Ah, OK, I didn't really look into the code :-) And looking at this issue, that seems correct.

Also, agree with Bruno that parent/child relationship is most likely incorrect in this case.

BTW I'm not quite sure it is safe to use the io.opentelemetry.context.Context on a different thread.

It should be, based on the javadoc:

A context propagation mechanism which can carry scoped-values across API boundaries and between threads. ... Context objects are immutable ...

Malandril commented 1 day ago

Ok thanks for the replies, i think it should be documented then, that the @ObservesAsync does not correctly create Otel context as we encountered this in production a bit too late, as the simple cases where the async treatments where short we had the correct context.

mkouba commented 1 day ago

Ok thanks for the replies, i think it should be documented then, that the @ObservesAsync does not correctly create Otel context as we encountered this in production a bit too late, as the simple cases where the async treatments where short we had the correct context.

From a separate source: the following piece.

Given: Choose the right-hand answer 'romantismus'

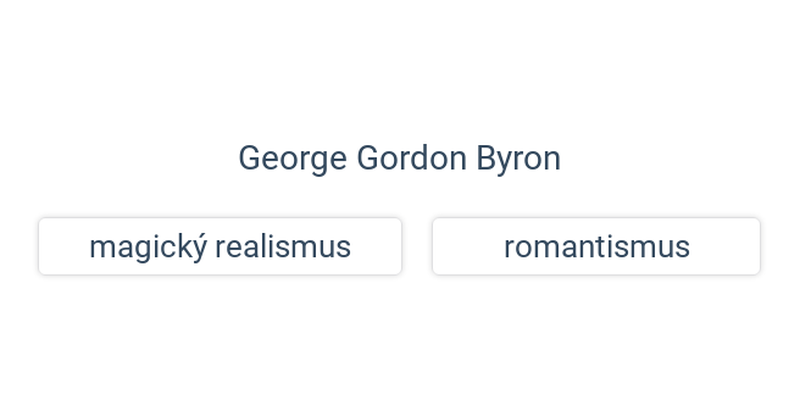Looking at the screenshot, I should coord(596,246).
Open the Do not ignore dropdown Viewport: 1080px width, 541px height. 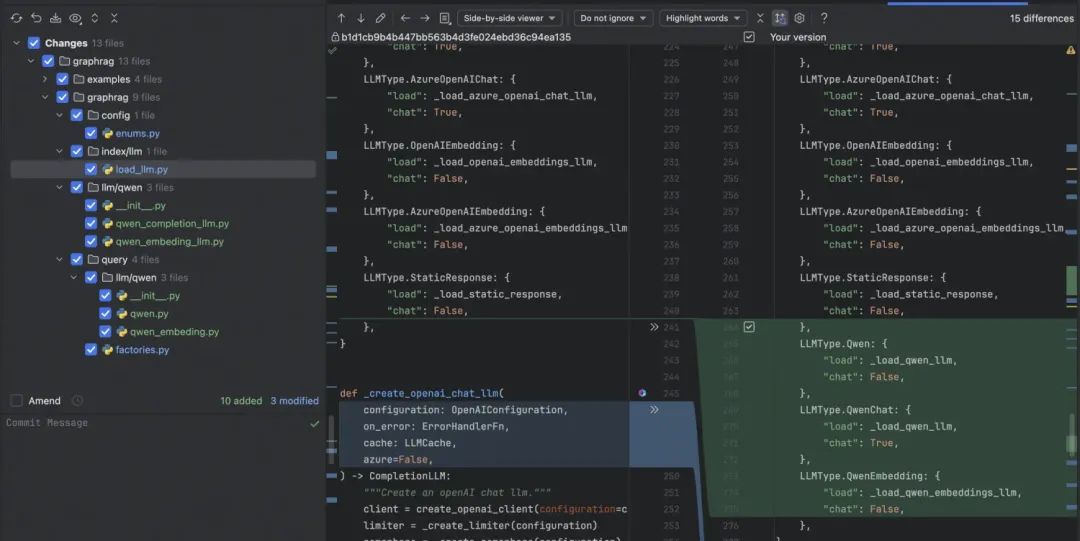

Well, as I already mentioned it's documented in the OTel docs, more precisely it's not listed in the supported extensions/functionalities. And that's IMO the right place 🤷 .

brunobat commented 1 day ago

Also, part of the openTelemetry specification, async tasks out of the main trace must specify links: https://github.com/open-telemetry/opentelemetry-specification/blob/main/specification/overview.md#links-between-spans

The new Trace and the link to the parent span need to be specified manually in the user code.